Amechi Colvis Amuegbunam, 28, of Lagos, Nigeria, was arrested late last month on a related federal criminal complaint, filed earlier this year in the Northern District of Texas, when he entered the U.S. in Baltimore, Maryland. He made his initial appearance before a U.S. Magistrate Judge in federal court in the District of Maryland on August 25, 2015, and was detained. It is expected that he will make an appearance in federal court in Dallas this week.

The indictment alleges that from November 2013 through August 2015, Amuegbunam and other individuals, sent, and caused to be sent, fraudulent e-mails to companies in the Northern District of Texas and elsewhere, containing material misrepresentations that caused the companies to wire transfer funds as instructed on a pdf document that was attached to the e-mail. According to the complaint, Amuegbunam is responsible for more than a $1.3 million attempted loss, and a $615,550 actual loss, to U.S. companies, including Wells Fargo and JP Morgan Chase.

The FBI, according to the complaint, is investigating an extensive money laundering and wire fraud scheme primarily operated by individuals in Nigeria, and assisted by individuals in the U.S., who are exploiting open source information and using social engineering techniques to steal millions of dollars from U.S. corporations and individuals. The scheme has become so common that the term, “Business E-Mail Compromise” scheme, was coined, and on August 25, 2015, the FBI issued a Public Service Announcement regarding the scheme.

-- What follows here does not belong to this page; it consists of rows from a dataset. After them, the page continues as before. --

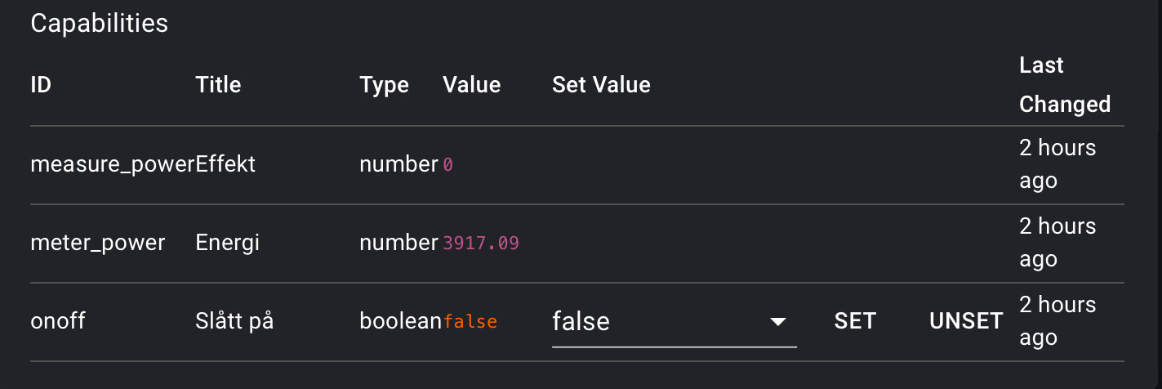The image size is (1162, 389).
Task: Click the Value column header
Action: (471, 84)
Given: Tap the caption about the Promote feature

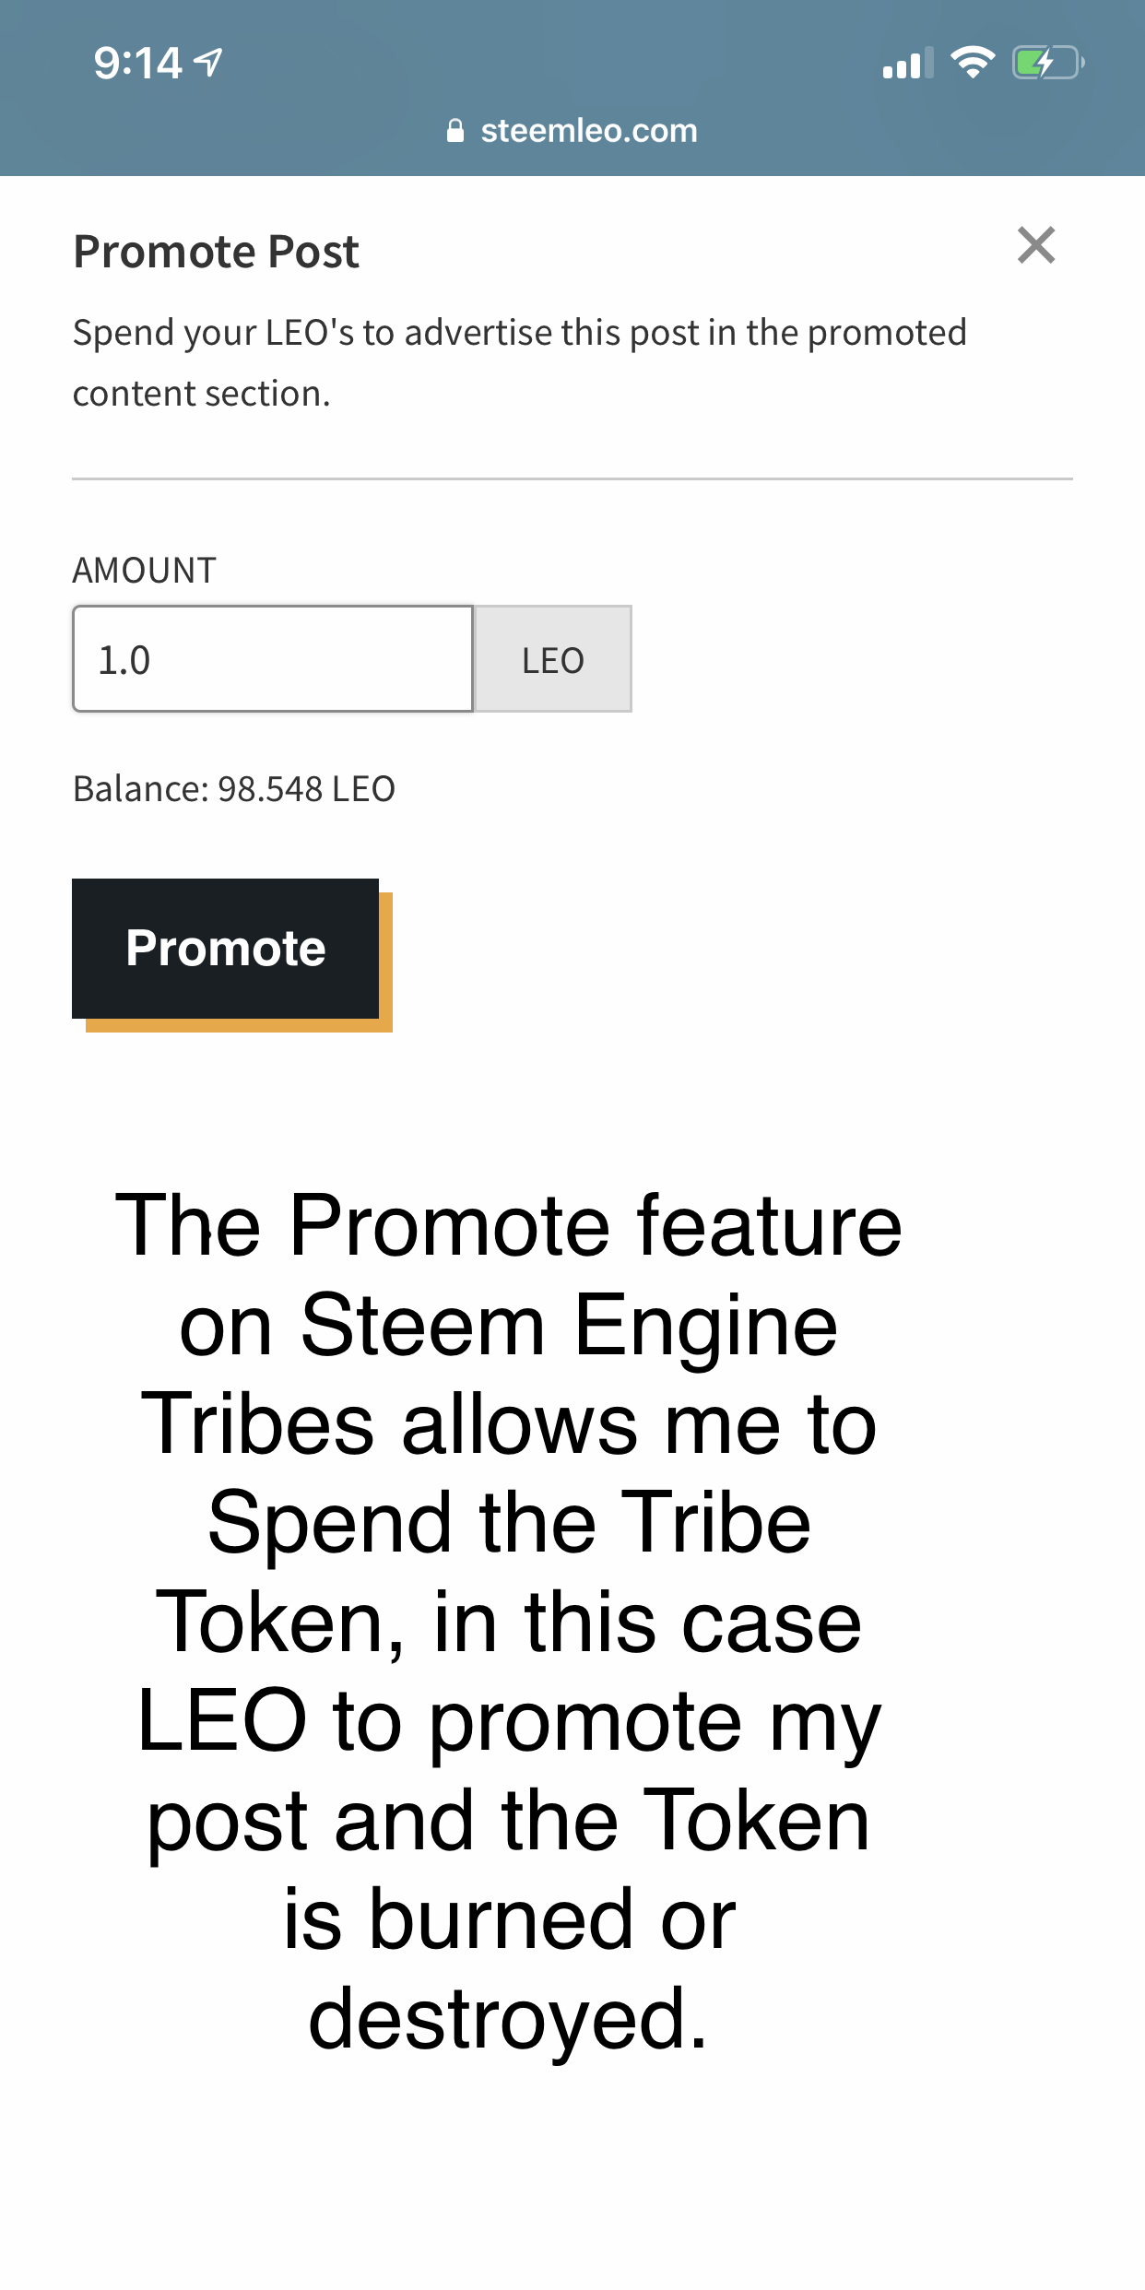Looking at the screenshot, I should [508, 1621].
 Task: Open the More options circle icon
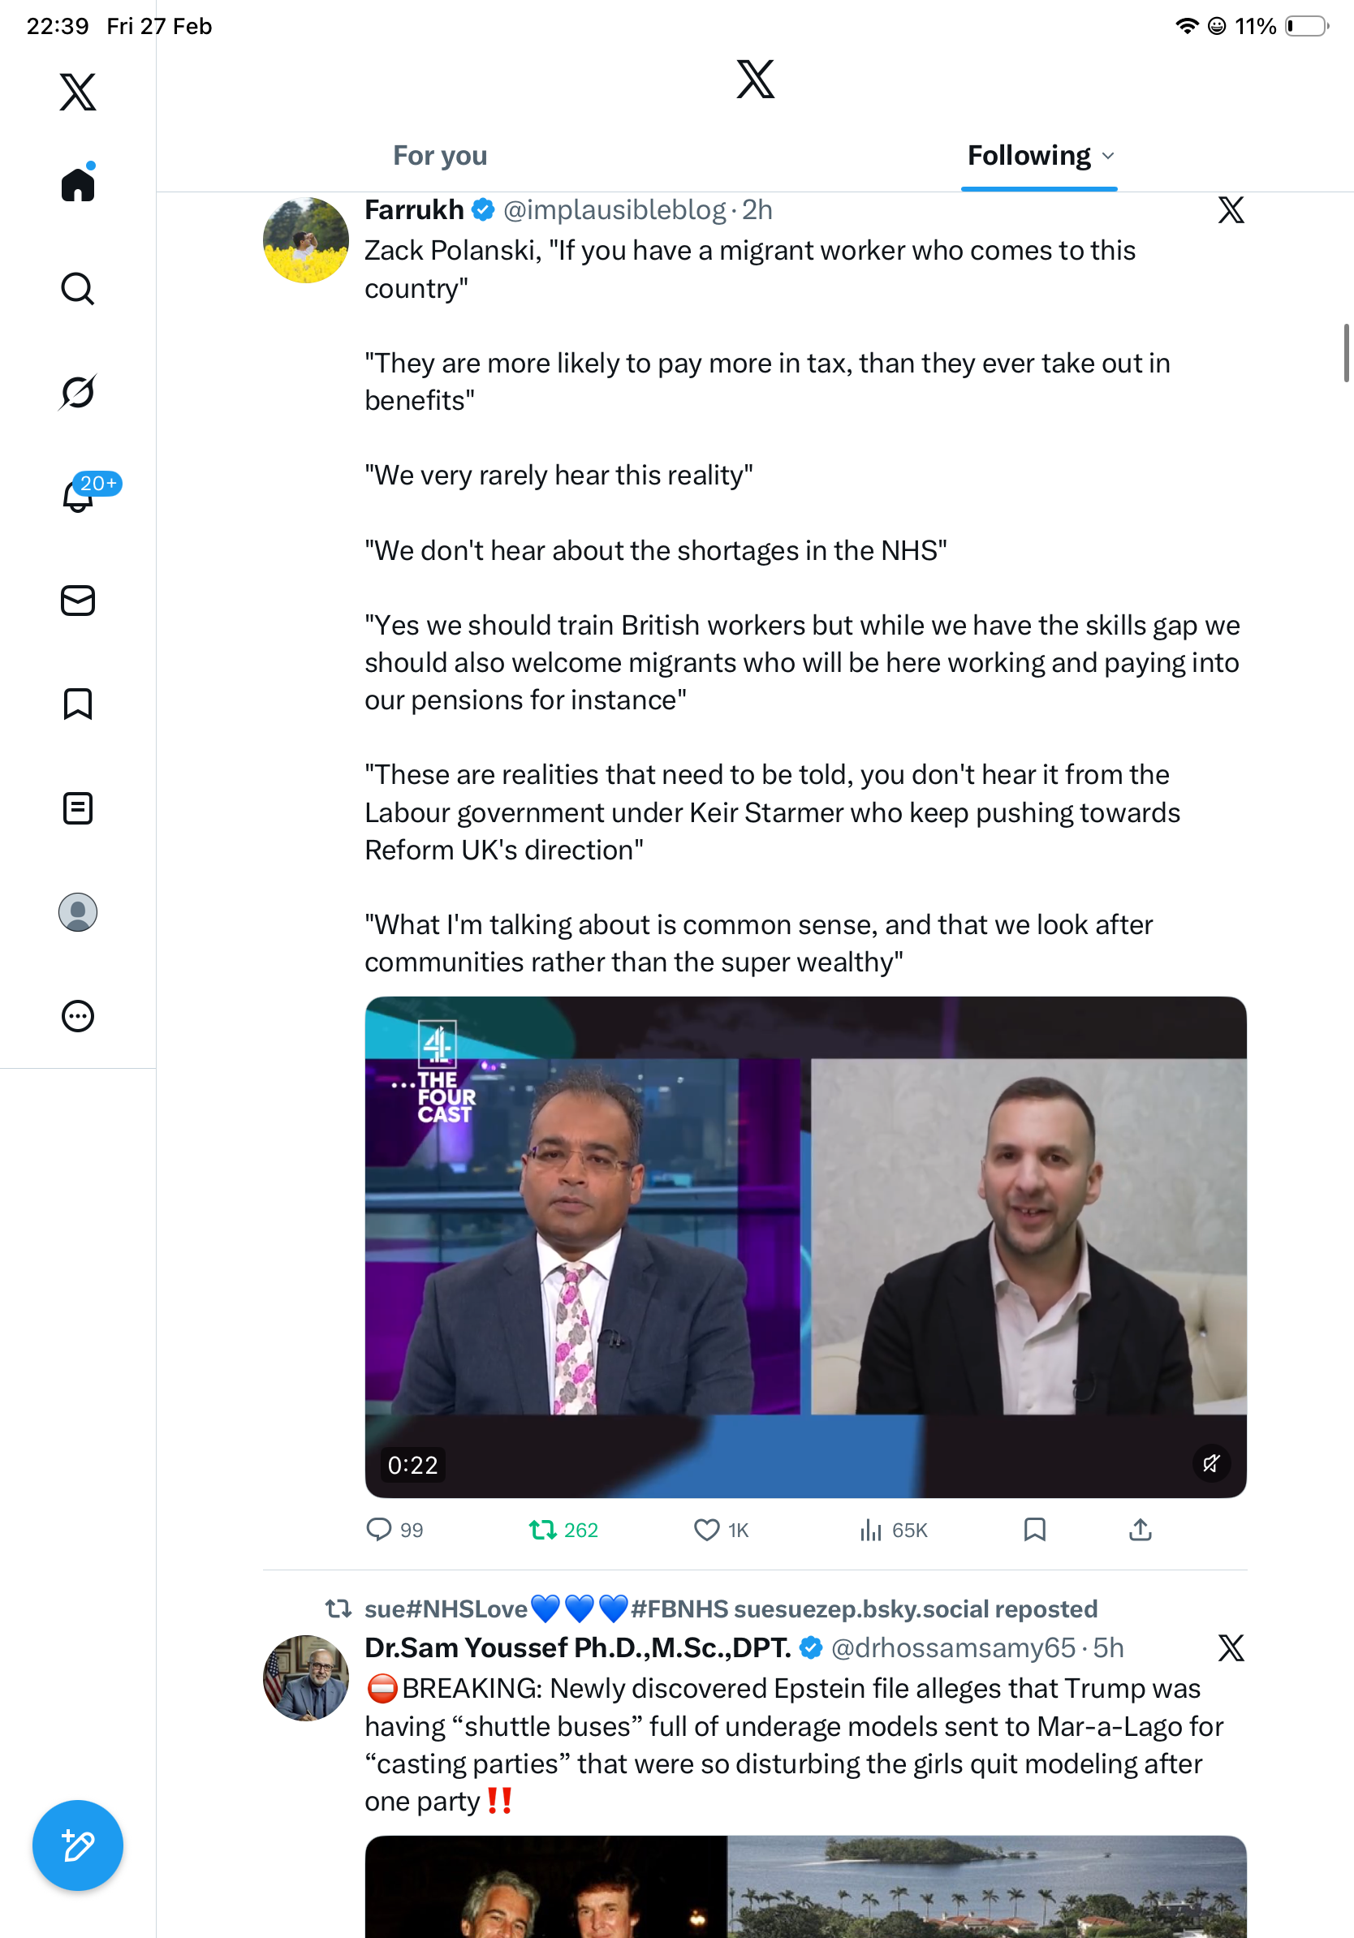pyautogui.click(x=78, y=1016)
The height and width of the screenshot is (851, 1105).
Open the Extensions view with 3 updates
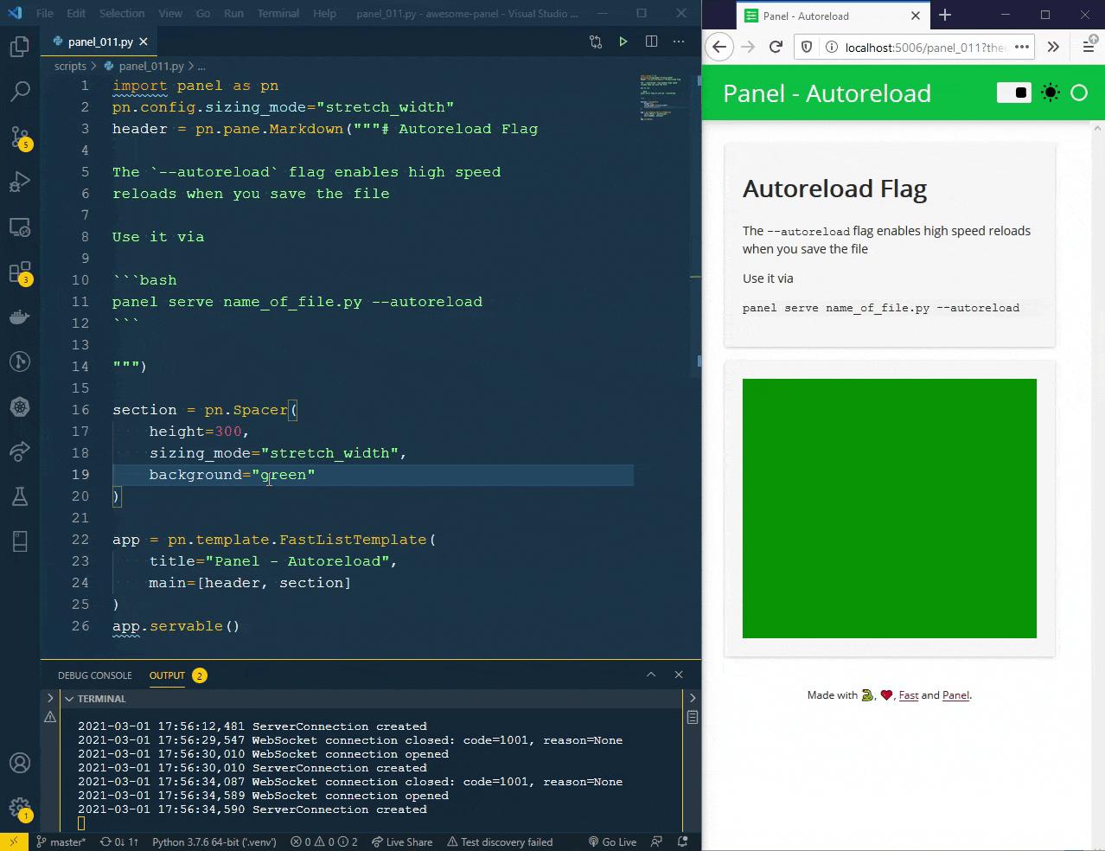19,272
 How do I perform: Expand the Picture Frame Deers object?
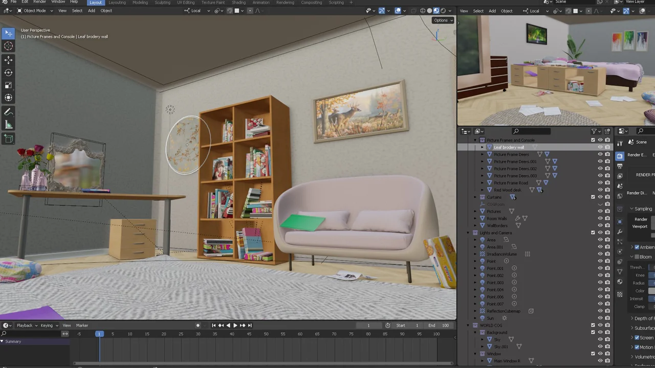482,154
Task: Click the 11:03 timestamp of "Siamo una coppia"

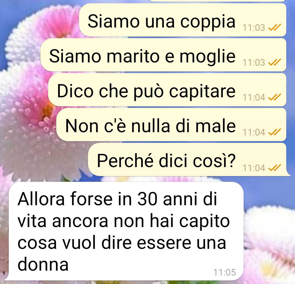Action: point(253,28)
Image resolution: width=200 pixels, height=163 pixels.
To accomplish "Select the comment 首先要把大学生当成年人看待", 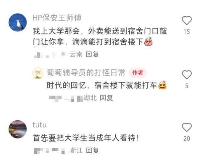I will click(86, 138).
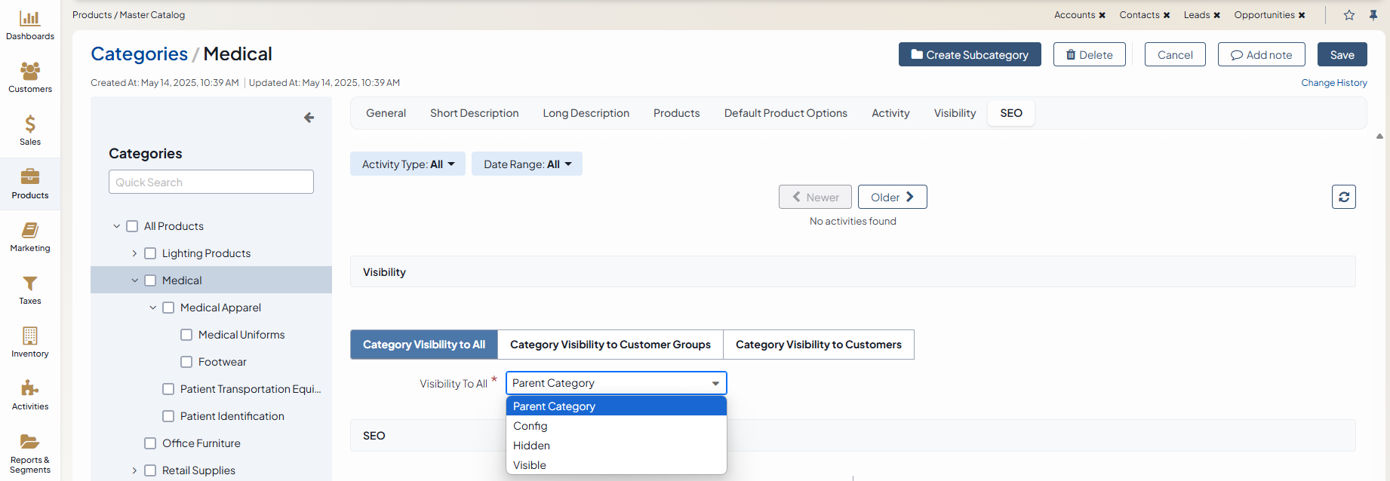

The investigation of this particular BEC scheme began when two companies in the Dallas/Fort Worth area reported to the FBI Dallas office that they had received targeted spear phishing e-mails. These e-mails appeared to be a forwarded message, allegedly from a top executive at the company, sent to an employee in the company’s accounting department who had authority to make financial transfers for the company. Although the e-mails appeared to be coming from a company executive, the messages were actually coming from a false e-mail account fraudulently created to look like a legitimate company e-mail account. A fraudulent domain name was used that contained one small difference from the true company’s e-mail address—such as transposed letters. After complying with the spear phishing e-mail instructions to transfer funds, the companies became victims of the BEC scheme, each losing approximately $100,000. The investigation traced the creation of some of the pdfs to Amuegbunam.

The FBI’s Internet Crime Complaint Center (IC3) has been tracking this scheme and to date, perpetrators of the scheme have victimized more than 7000 businesses based in the U.S. and more than 1000 foreign-based businesses. The total loss to the U.S. victims is approximately $747 million.

Additional information about the BEC scheme may be found in a Fraud Alert issued by the Financial Services Information Sharing and Analysis Center (FS-ISAC), the FBI, and the U.S. Secret Service. The FBI urges any business who believes it was victimized by the BEC scheme to contact them at 972-559-5000.

An indictment is an accusation by a federal grand jury, and a defendant is entitled to the presumption of innocence unless proven guilty. If convicted, however, the conspiracy to commit wire fraud offense carries a maximum statutory penalty of 30 years in federal prison and a $1 million fine. Restitution may be ordered.

The FBI is conducting the ongoing investigation and Assistant U.S. Attorney C.S. Heath is in charge of the prosecution.